Brief |
Scale every coordinate in the answers by 0.95 and round each result to a whole number, with halves rounding up. Write out only the lines from the line with "Click the bolt above label 46556" to the line with "(x=290, y=85)", both ends included, keeping the requests and all other text unchanged.

──────── Supplied records ────────

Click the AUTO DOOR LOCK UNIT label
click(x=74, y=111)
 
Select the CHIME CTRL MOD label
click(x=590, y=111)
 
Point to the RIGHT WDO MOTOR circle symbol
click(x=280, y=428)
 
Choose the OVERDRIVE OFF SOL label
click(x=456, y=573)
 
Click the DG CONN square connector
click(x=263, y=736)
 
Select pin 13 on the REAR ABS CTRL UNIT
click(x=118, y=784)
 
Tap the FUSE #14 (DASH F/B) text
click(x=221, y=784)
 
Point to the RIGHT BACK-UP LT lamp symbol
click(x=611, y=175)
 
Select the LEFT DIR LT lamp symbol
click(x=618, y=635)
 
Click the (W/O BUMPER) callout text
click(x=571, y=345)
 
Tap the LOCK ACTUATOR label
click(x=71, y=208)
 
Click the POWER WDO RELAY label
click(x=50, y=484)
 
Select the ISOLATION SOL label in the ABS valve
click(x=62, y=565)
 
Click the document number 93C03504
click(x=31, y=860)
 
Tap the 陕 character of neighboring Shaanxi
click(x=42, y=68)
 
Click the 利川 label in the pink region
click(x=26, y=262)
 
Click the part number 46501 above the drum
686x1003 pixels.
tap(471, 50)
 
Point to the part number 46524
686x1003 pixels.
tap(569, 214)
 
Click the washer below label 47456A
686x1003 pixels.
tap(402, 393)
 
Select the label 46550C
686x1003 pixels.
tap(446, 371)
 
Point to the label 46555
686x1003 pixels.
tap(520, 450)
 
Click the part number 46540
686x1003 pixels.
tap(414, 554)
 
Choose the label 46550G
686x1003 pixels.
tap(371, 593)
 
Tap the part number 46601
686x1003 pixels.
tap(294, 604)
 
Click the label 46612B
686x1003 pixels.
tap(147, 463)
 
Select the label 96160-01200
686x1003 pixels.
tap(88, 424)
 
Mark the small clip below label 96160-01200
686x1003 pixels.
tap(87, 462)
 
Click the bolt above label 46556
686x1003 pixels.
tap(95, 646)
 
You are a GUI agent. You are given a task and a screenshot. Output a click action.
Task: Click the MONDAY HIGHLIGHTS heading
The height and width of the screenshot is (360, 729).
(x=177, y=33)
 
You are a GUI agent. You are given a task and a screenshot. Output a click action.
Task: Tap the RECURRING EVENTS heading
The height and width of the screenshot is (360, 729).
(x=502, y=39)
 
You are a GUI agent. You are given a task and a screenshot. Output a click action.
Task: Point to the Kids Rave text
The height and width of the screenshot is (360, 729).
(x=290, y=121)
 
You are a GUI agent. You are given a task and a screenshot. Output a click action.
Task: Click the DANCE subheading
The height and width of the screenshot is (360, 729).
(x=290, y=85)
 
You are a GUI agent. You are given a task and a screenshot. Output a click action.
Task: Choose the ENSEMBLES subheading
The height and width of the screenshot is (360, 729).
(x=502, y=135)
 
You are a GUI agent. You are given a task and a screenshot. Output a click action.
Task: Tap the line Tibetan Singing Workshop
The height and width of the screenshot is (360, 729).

────────

Finished exercise |
Click the bolt above label 46556
686x1003 pixels.
tap(90, 614)
 
You are a GUI agent. You are given a task and a screenshot. Output a click action.
Task: Click the MONDAY HIGHLIGHTS heading
The height and width of the screenshot is (360, 729).
(x=168, y=31)
 
You are a GUI agent. You are given a task and a screenshot. Output a click action.
Task: Tap the RECURRING EVENTS heading
The height and width of the screenshot is (360, 729).
(x=477, y=37)
 
You are a GUI agent. You are given a task and a screenshot. Output a click action.
Task: Point to the Kids Rave text
The height and width of the screenshot is (360, 729).
(x=276, y=115)
 
You are a GUI agent. You are given a task and a screenshot. Output a click action.
Task: Click the DANCE subheading
The height and width of the screenshot is (360, 729).
(x=276, y=81)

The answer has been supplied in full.